[本文抜粋]:
アフターダークを読みました
読んだのはこれが三冊目という村上初心者の、感想と言うよりは読書メモです。
外からは見えにくく、また普段はお肉の中に隠れている人間の思念は、何故か夜になると外界へ迸り出る様な、または吐き出されているような、誰でもそうなんだろうけれど度々感じる状況、そういう舞台設定です。
そんな外見よりも思考が先に目に入ってしまうような状況で、自分って本当はどうなんだろう?という根元的な問いかけを登場人物にさせていく話なのですが、ディテールは凝りに凝ってるし、全てのものは両義性というか、アンビバレンスというか、どっちにも転がれる曖昧さを秘めて悩ましいお話でした。以下、悩ましかった部分をいくつか挙げてみたいと思います。
題して「アフターダークの村上ワールド」
その1 主役はだあれ?
一番登場するのは19才の大学生、浅井マリなのですが、読み進めていくとマリはどうも姉のエリの分身というか派生したもので、閉じこめられたエリの代わりに夜の街を彷徨っている様にも読めてきます。

[出典抜粋]:

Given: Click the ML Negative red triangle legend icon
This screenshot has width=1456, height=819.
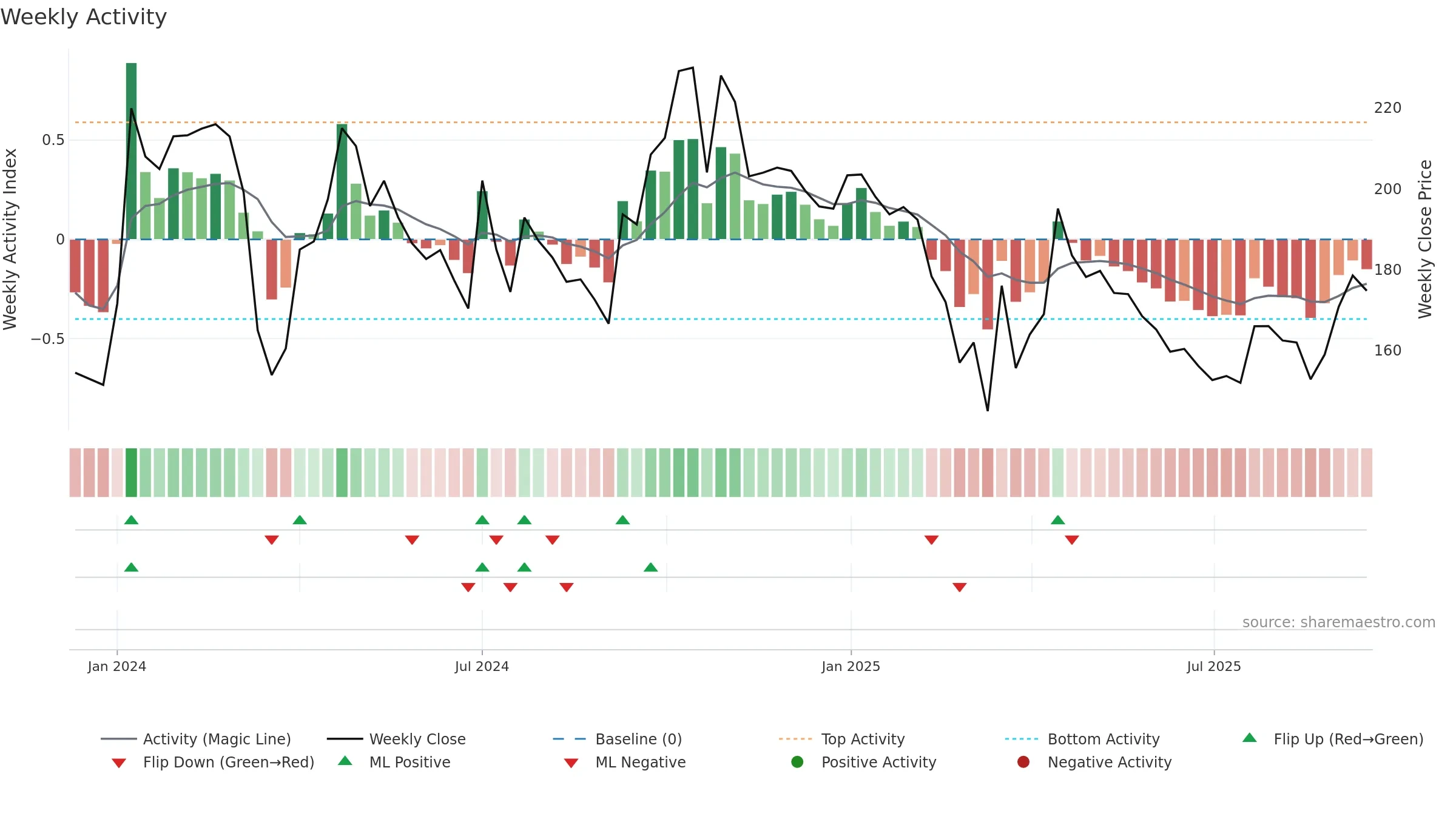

[練習問題]:
1 - 『アフターダーク』の読書メモについて、次の問いに答えよ。
(a) 書き手にとって、この本は村上作品の何冊目か。
(b) 悩ましかった部分を挙げるにあたって、書き手はどんな題をつけているか。
(c) 読み進めていくと、浅井マリは誰の分身のように読めてくるか。
2 - 『アフターダーク』の読書メモを、最後の文の後から書き継げ。
データは『アフターダーク』の読書メモとは無関係である。

[解答]:
1 -
(a) この本は村上作品の三冊目である。
(b) 「アフターダークの村上ワールド」という題をつけている。
(c) 姉のエリの分身のように読めてくる。

2 -
エリもマリもどちらかが幻影になってしまいそうだけれど、それは作者によってキッパリ否定されてます。どちらも実在。しかも助けを求めていたはずのエリが、エレベーターの逸話で見事に逆転してしまったり。
マリとエリ、この二人のどちらにウエイトを置いて読むかで、まるっきり違う話になってしまいそうです。
その2 高橋くんってどうよ?
真夜中の「デニーズ」でマリに声をかける大学生の高橋くん。
若くて無害そうで、でも実は結構苦労していて中身がぎゅっと詰まった出来過ぎた人物。友達はあまりいないなどと言いながらカオルさんやコオロギさんなど、とんでもなく立派な人々とお知り合いだったり。
この人物が吐露する考えはあまりに出来が良く、おまけに話すタイミングが切過ぎて私は途中からこの人は人間ではない救世主だ、と思うようになりました。
この高橋くん、作者の請い求める人間像なのか、はたまた単なる作者のナルシシズムなのか、判断に大変苦しんでしまいました。
ちなみに彼は右の耳たぶが少し欠けています。
その3 わざとタカナシローファット
誰もいない真夜中の会社で、一人プログラミングの仕事をしている白川さんが妻に買ってきてと頼まれた牛乳です。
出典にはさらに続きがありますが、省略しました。